■ About this task:
Among the entries below, find the lines that contain the string "heading". State only how many there are.

■ Data:
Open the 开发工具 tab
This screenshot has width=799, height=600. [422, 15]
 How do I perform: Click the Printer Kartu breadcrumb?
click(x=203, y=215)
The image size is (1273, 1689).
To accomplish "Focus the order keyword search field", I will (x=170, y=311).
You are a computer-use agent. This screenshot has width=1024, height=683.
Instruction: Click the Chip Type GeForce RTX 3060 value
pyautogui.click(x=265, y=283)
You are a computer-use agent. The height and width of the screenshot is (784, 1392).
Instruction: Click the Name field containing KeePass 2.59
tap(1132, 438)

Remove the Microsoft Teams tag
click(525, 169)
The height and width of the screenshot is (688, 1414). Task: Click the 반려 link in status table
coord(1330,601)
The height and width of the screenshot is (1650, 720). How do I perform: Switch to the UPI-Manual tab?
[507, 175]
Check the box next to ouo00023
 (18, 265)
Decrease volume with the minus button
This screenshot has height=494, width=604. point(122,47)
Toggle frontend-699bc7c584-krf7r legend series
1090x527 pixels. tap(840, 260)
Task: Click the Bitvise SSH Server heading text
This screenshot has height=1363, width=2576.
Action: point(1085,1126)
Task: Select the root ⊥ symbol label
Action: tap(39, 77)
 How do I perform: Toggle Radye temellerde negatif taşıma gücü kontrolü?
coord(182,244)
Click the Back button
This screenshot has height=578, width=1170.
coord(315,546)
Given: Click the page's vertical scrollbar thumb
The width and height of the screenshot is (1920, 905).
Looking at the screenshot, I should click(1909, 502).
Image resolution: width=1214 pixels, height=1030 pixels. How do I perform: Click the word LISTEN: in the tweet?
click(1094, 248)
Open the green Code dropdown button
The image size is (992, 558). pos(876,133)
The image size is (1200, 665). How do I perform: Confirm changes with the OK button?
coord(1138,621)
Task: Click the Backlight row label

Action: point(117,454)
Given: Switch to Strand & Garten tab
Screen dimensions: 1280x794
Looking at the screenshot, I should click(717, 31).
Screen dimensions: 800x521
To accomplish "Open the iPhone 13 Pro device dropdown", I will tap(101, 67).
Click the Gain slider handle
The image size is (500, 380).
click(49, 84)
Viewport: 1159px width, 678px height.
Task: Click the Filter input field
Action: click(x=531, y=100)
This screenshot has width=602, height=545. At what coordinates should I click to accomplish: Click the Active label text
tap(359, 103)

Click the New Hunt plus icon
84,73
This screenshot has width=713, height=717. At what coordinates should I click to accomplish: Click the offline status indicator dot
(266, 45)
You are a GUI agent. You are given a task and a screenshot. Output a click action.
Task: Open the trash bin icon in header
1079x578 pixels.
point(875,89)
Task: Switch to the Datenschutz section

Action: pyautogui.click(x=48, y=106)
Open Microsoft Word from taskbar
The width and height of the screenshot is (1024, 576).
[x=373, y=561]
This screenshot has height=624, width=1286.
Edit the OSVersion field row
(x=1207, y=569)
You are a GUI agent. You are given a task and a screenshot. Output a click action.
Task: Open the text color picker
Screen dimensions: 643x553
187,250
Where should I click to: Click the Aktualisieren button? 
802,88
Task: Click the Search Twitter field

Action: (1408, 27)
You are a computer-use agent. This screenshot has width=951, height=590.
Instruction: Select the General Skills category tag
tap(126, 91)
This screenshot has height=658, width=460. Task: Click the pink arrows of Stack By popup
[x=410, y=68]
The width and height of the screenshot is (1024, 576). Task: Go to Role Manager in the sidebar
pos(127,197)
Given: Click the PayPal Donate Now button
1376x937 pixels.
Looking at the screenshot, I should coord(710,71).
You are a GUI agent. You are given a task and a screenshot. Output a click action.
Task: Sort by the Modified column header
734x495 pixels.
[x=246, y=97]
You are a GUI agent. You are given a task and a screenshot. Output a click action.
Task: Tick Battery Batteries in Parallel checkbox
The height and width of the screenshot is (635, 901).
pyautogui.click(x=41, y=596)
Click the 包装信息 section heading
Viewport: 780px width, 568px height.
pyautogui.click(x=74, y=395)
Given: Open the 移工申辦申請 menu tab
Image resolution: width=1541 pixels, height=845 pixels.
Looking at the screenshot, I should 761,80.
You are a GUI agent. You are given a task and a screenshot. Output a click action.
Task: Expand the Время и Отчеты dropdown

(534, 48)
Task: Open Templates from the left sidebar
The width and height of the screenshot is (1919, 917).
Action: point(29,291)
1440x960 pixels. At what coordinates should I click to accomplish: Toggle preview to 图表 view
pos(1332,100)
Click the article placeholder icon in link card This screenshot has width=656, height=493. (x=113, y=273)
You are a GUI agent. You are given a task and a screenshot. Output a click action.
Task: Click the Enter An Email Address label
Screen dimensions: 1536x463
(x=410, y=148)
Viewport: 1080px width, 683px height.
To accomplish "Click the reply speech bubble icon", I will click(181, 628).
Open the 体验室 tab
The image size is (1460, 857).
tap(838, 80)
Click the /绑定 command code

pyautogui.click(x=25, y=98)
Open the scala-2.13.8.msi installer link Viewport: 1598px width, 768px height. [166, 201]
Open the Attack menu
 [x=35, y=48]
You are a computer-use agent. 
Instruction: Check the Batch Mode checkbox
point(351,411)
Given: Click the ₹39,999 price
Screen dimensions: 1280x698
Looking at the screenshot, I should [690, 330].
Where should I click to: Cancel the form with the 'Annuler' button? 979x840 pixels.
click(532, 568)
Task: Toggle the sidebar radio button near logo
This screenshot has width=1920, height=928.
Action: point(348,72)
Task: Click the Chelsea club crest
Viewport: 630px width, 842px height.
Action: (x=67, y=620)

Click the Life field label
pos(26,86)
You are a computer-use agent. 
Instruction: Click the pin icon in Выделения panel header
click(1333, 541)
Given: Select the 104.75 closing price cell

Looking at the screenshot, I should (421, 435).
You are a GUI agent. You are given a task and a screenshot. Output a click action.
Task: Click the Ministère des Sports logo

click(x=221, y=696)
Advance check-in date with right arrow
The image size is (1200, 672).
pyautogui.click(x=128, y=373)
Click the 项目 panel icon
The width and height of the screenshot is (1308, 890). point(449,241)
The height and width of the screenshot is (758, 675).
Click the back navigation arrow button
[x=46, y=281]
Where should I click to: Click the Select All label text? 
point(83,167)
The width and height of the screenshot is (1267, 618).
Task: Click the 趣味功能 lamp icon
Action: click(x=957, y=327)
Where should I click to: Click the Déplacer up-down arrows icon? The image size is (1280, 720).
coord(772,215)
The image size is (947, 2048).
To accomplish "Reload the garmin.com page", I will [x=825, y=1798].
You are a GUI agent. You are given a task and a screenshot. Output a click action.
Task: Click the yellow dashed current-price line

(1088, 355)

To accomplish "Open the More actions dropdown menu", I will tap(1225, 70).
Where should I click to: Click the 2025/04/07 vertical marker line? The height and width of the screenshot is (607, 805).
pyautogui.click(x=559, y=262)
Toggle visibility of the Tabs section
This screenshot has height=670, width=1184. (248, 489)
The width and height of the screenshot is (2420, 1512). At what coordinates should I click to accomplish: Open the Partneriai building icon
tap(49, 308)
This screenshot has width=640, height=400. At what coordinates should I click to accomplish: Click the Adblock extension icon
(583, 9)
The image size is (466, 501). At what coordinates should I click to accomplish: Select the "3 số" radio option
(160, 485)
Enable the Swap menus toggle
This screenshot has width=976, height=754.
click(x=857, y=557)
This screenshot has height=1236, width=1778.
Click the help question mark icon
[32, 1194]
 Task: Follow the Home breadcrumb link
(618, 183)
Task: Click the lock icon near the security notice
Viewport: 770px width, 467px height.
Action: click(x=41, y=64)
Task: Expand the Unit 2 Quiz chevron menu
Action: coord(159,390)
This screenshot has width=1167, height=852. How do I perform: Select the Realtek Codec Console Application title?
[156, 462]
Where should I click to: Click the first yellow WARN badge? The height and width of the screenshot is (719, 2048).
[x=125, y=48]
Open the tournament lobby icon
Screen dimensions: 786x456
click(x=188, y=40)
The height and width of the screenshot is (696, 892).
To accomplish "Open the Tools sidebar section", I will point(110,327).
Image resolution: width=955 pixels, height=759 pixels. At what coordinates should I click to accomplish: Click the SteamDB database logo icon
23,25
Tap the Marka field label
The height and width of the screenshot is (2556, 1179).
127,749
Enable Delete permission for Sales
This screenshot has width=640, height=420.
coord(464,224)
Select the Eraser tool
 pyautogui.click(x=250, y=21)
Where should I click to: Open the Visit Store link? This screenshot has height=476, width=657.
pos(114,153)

■ Reply:
2